* begin *

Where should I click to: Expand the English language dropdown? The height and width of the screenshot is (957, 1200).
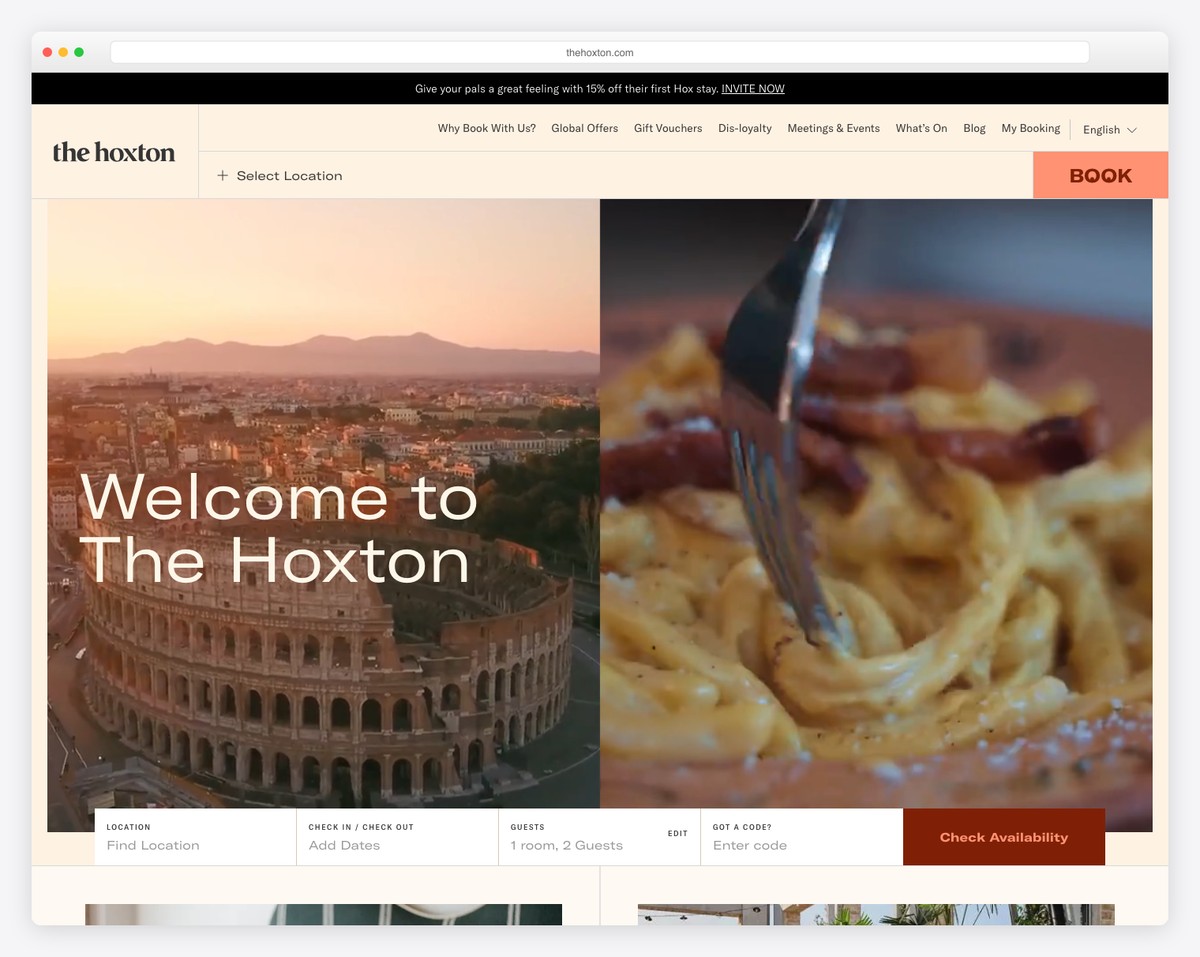tap(1108, 129)
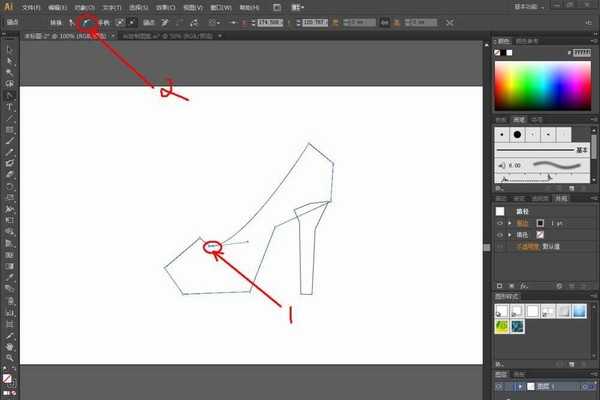Select the Selection tool in toolbox

coord(9,49)

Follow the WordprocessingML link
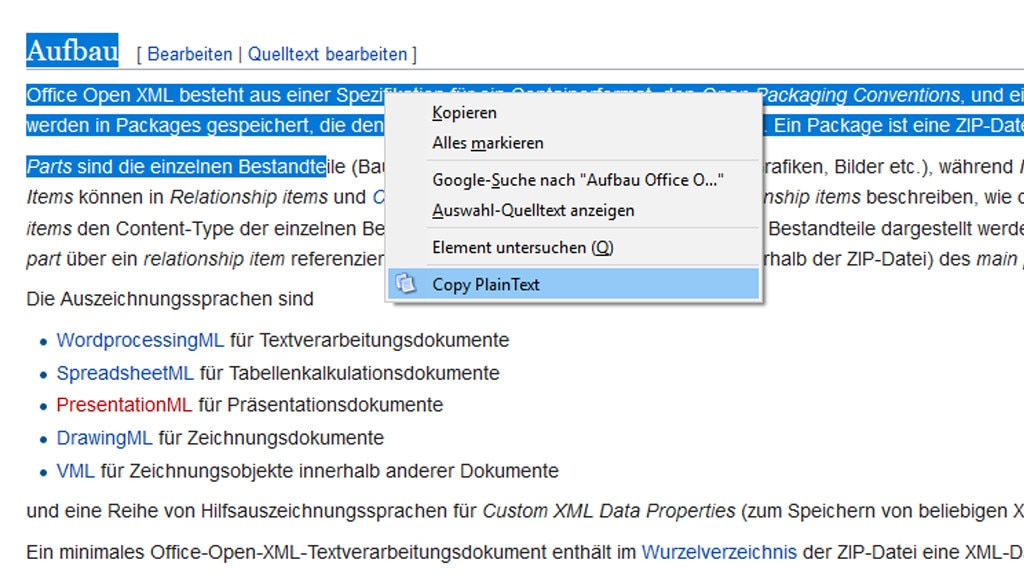(x=140, y=340)
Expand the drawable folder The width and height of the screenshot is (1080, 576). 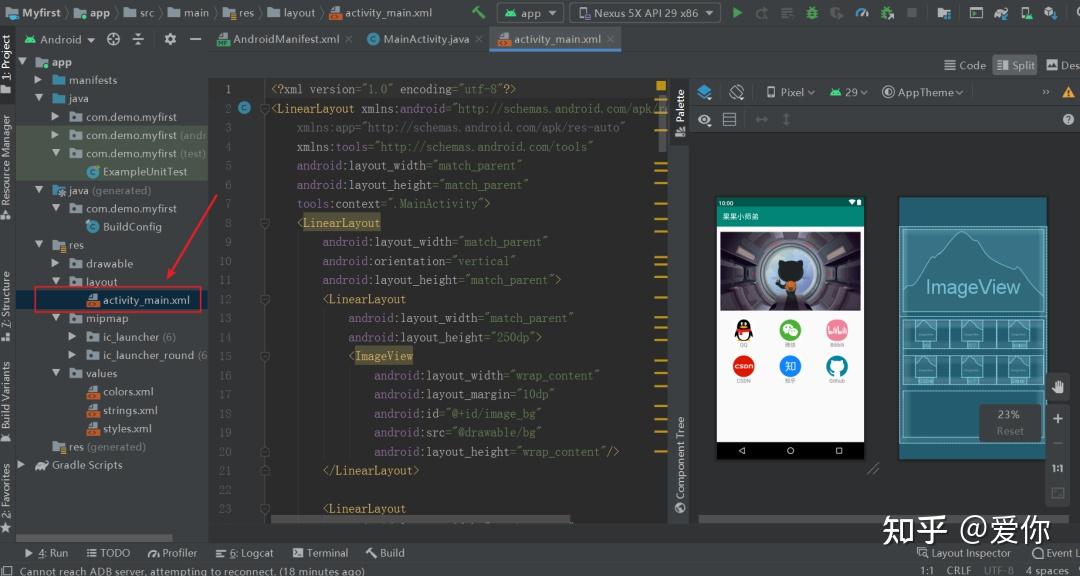[x=56, y=263]
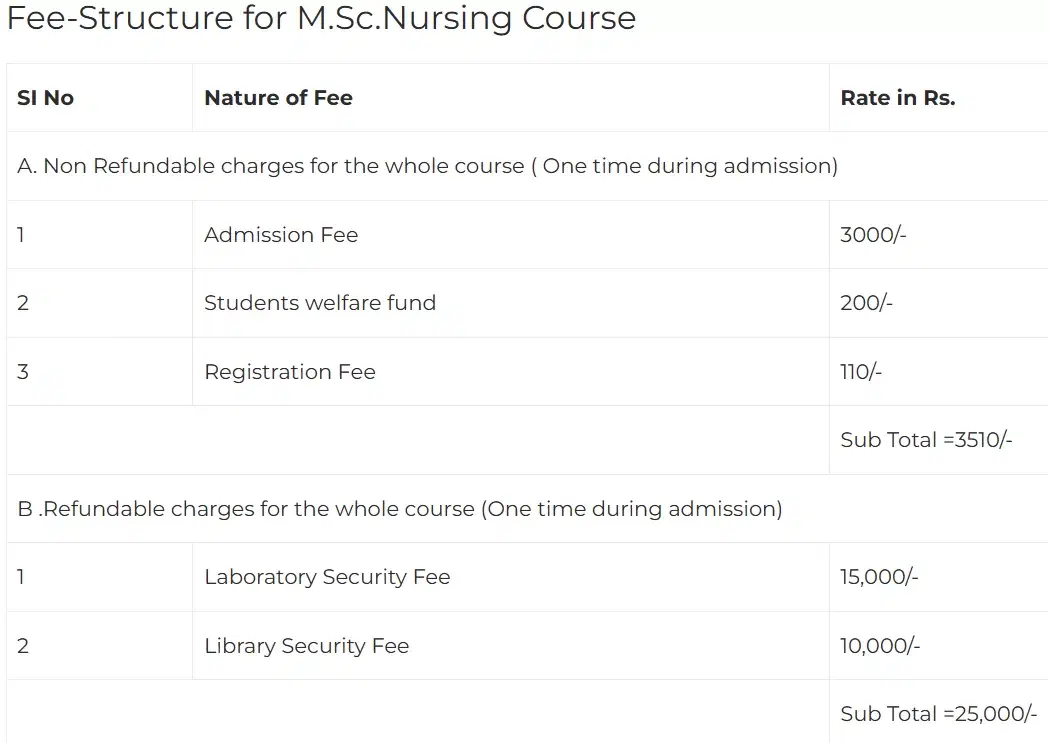Image resolution: width=1048 pixels, height=743 pixels.
Task: Click the Non Refundable charges section row
Action: tap(427, 166)
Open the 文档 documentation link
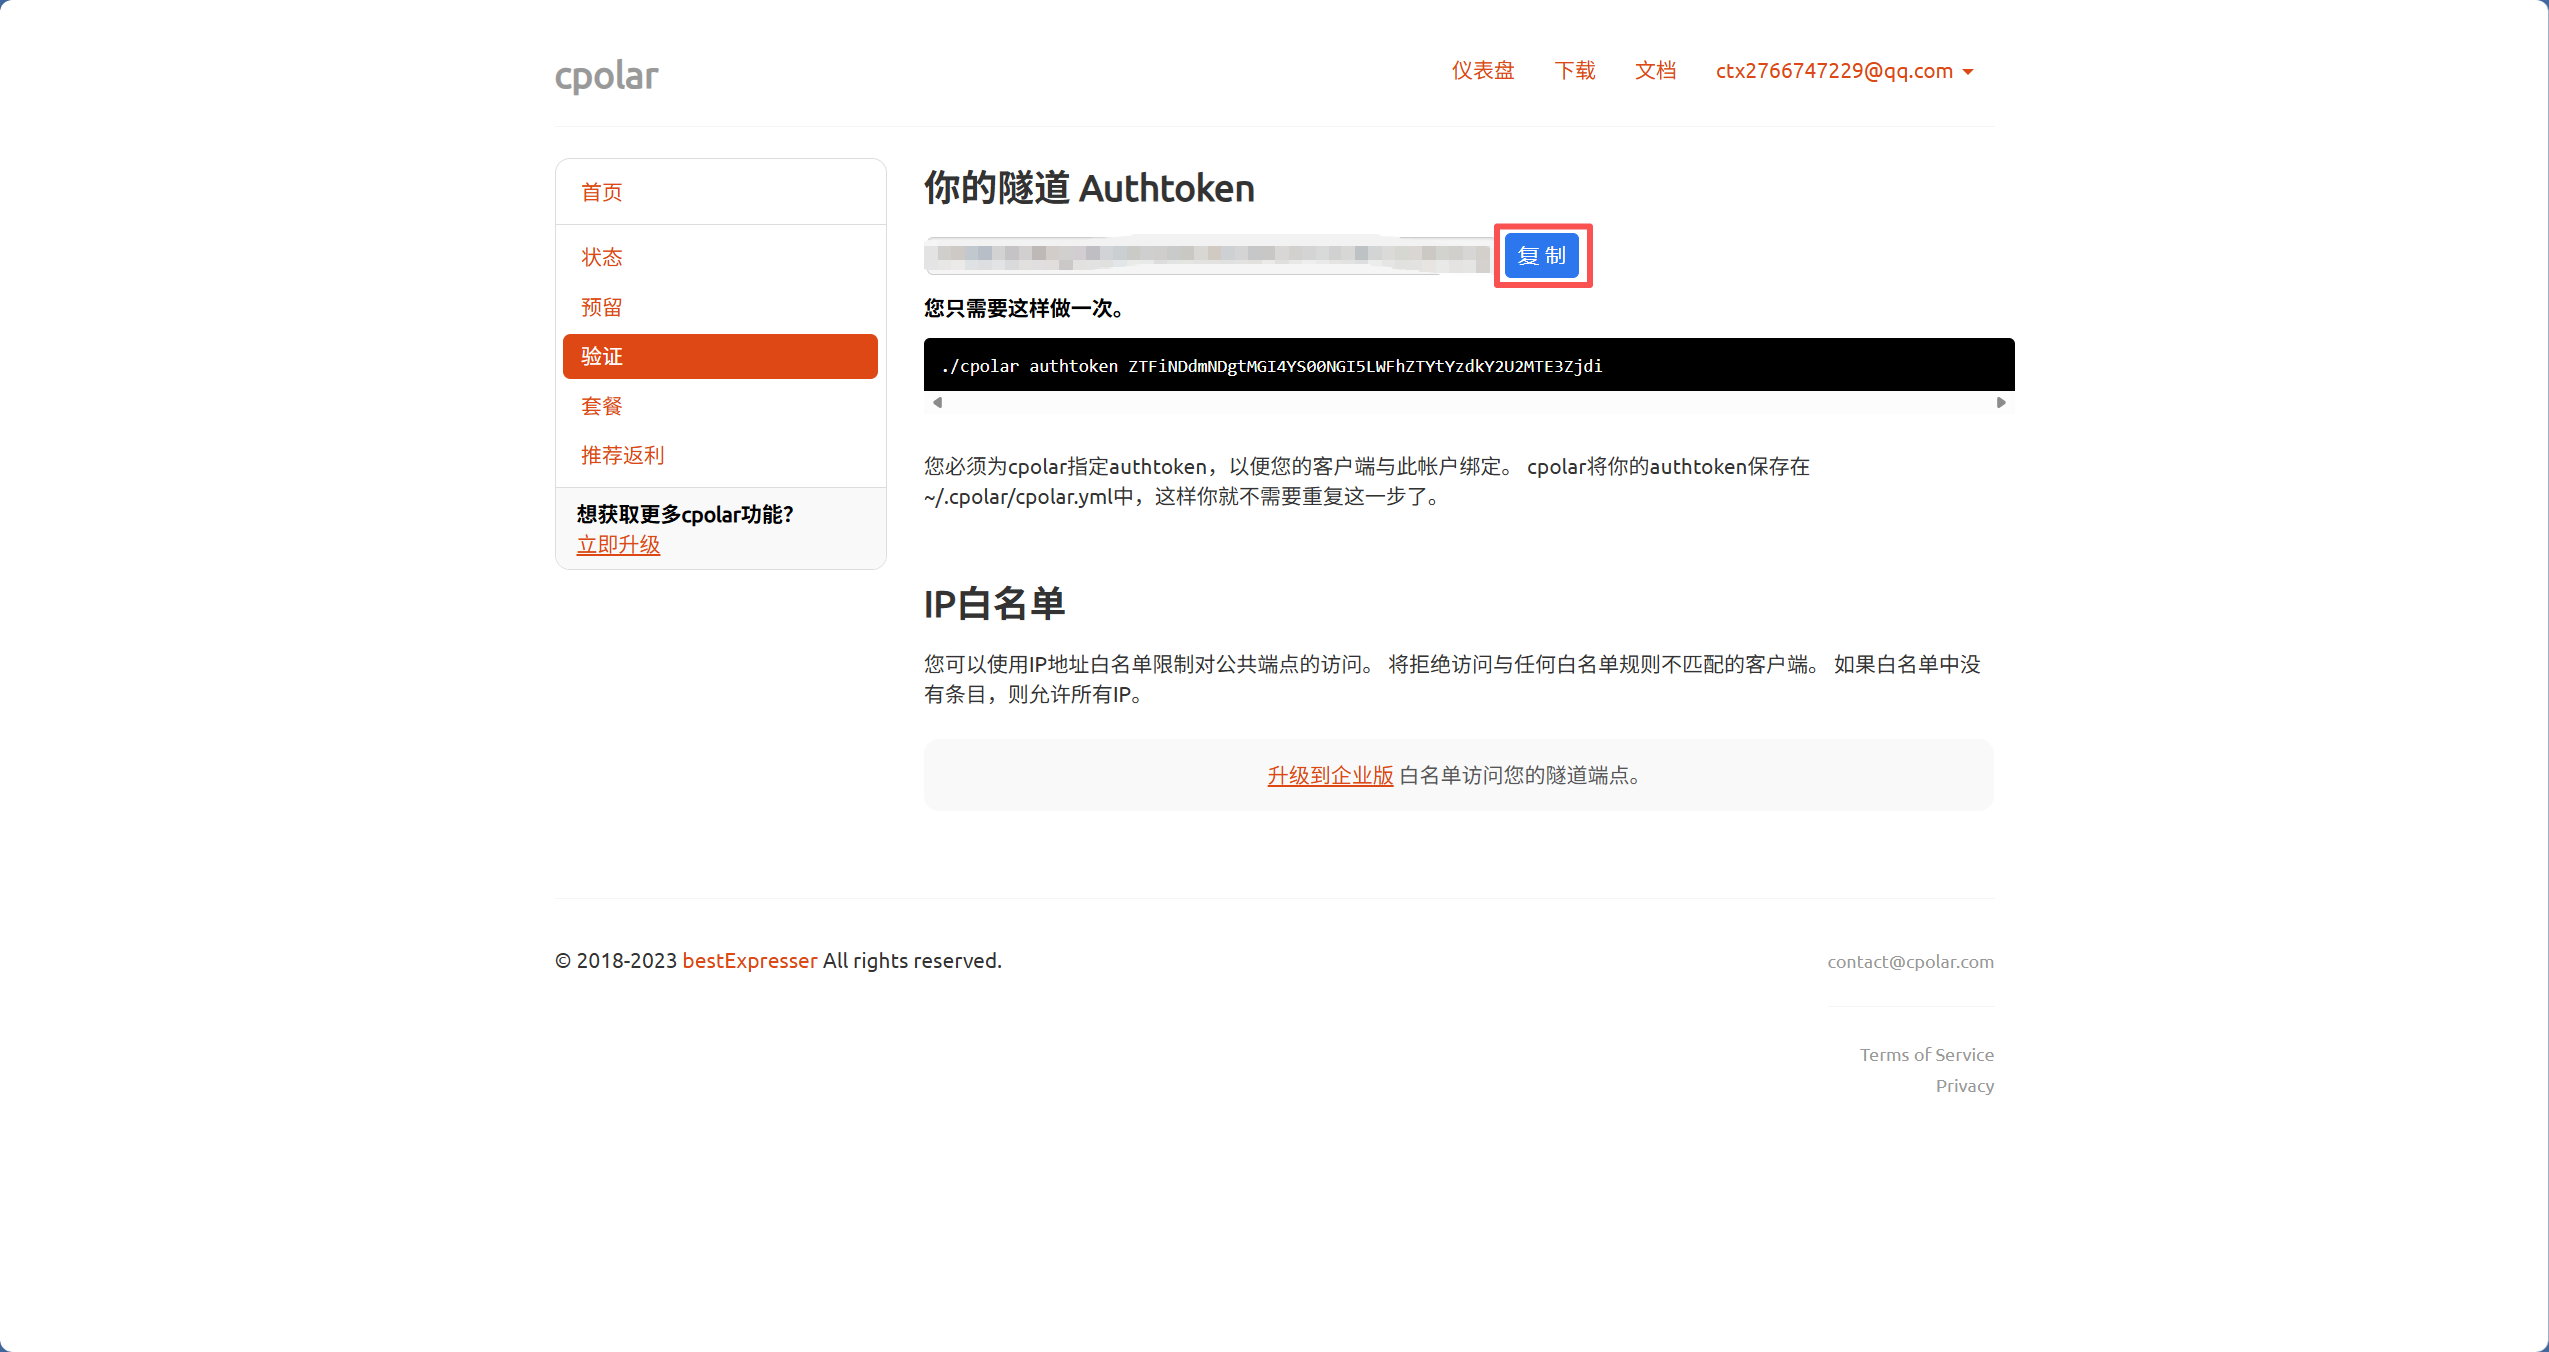The image size is (2549, 1352). click(x=1655, y=71)
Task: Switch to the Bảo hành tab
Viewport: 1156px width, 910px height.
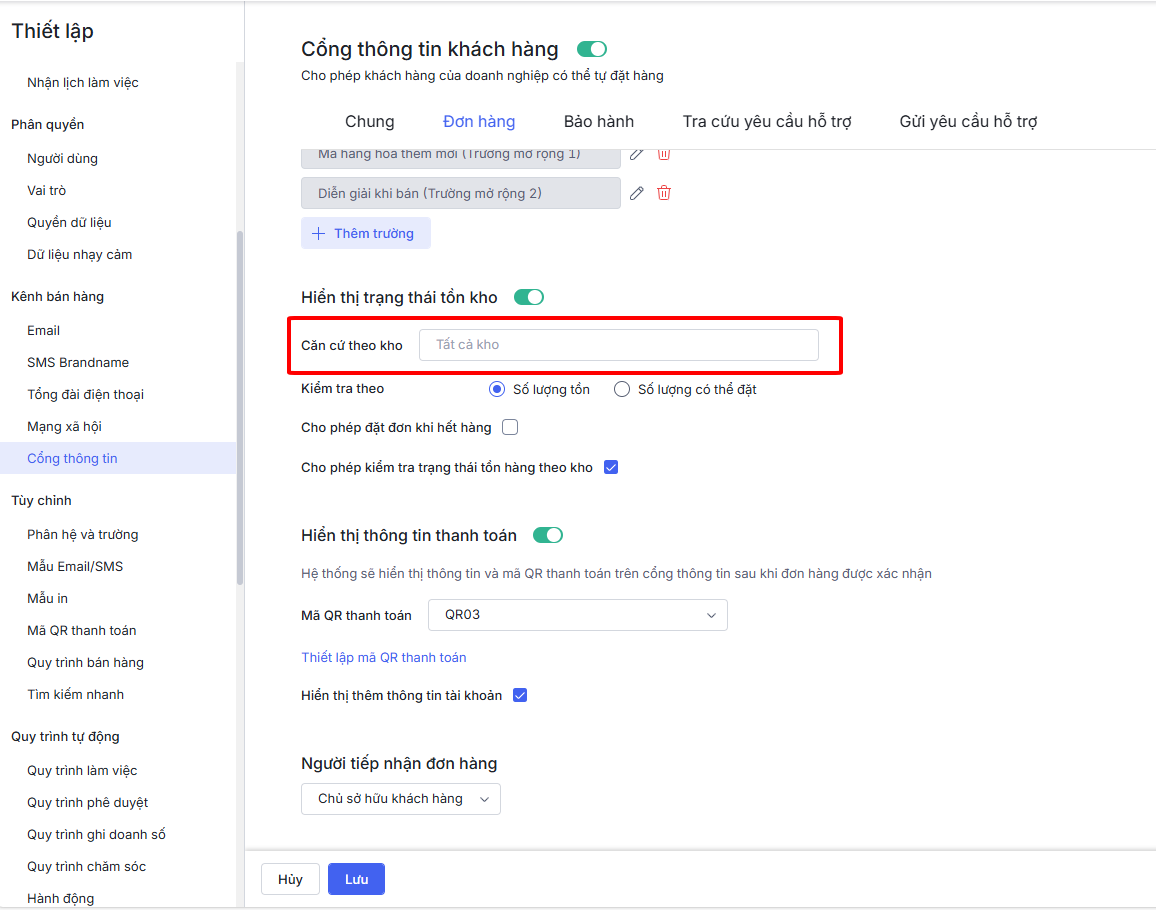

* end *

Work to be completed
Copy the records word for word, starting at the line that contains "Open the 文档 documentation link" and going through the end of the records. Leave out the pictures.

Solved exercise
Open the 文档 documentation link
The image size is (2549, 1352). click(x=1655, y=71)
Task: Switch to the Bảo hành tab
Viewport: 1156px width, 910px height.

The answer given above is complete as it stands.